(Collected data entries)

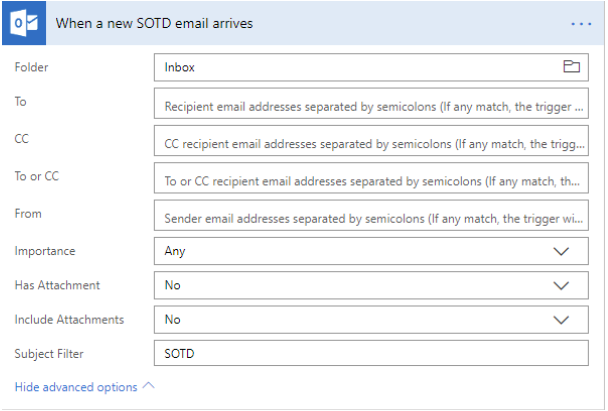Select the Has Attachment value No
Screen dimensions: 608x411
coord(371,285)

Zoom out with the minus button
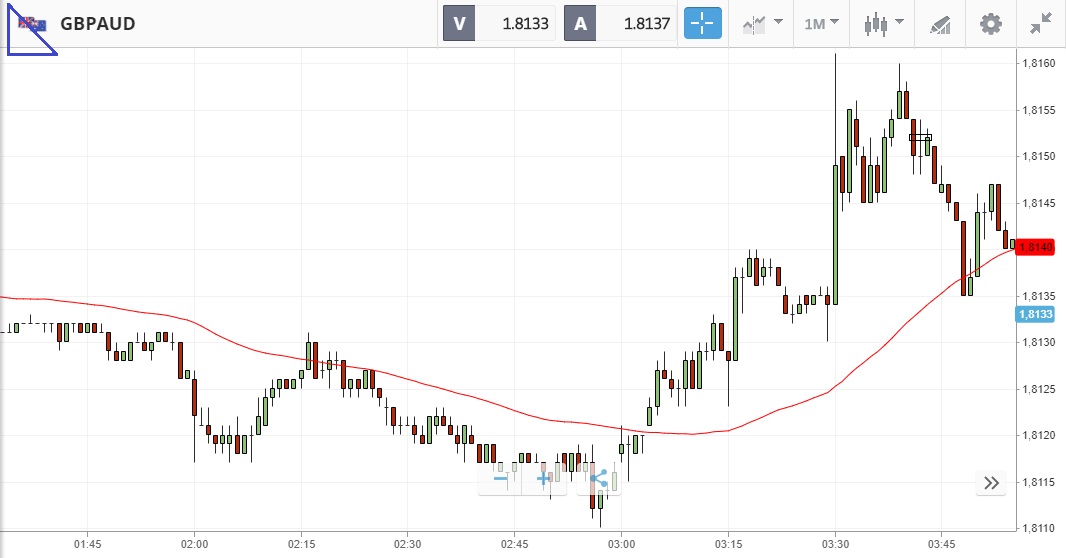[500, 479]
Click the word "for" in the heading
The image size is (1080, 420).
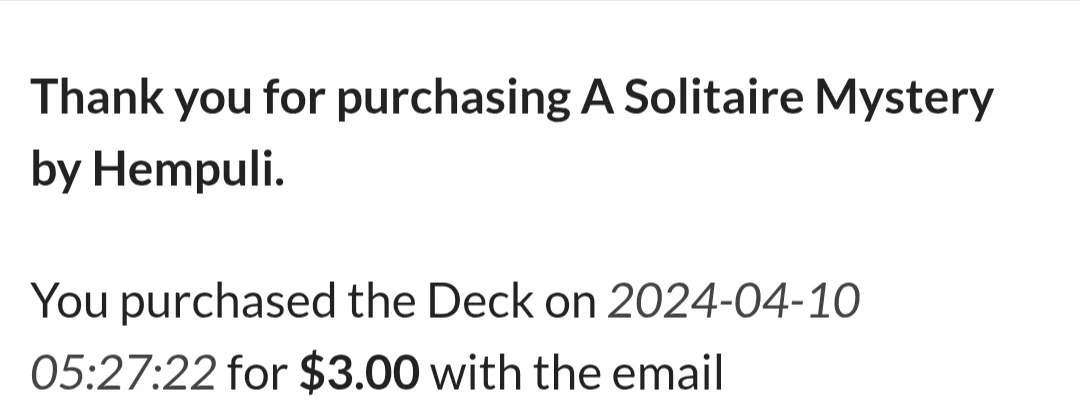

# [ABOUT THIS EXERCISE]
Only an exact copy of the lines from the one with "Click the word" through the last line of the data above is wanted, and no pictures.

# [EXERCISE RESULT]
Click the word "for" in the heading
The image size is (1080, 420).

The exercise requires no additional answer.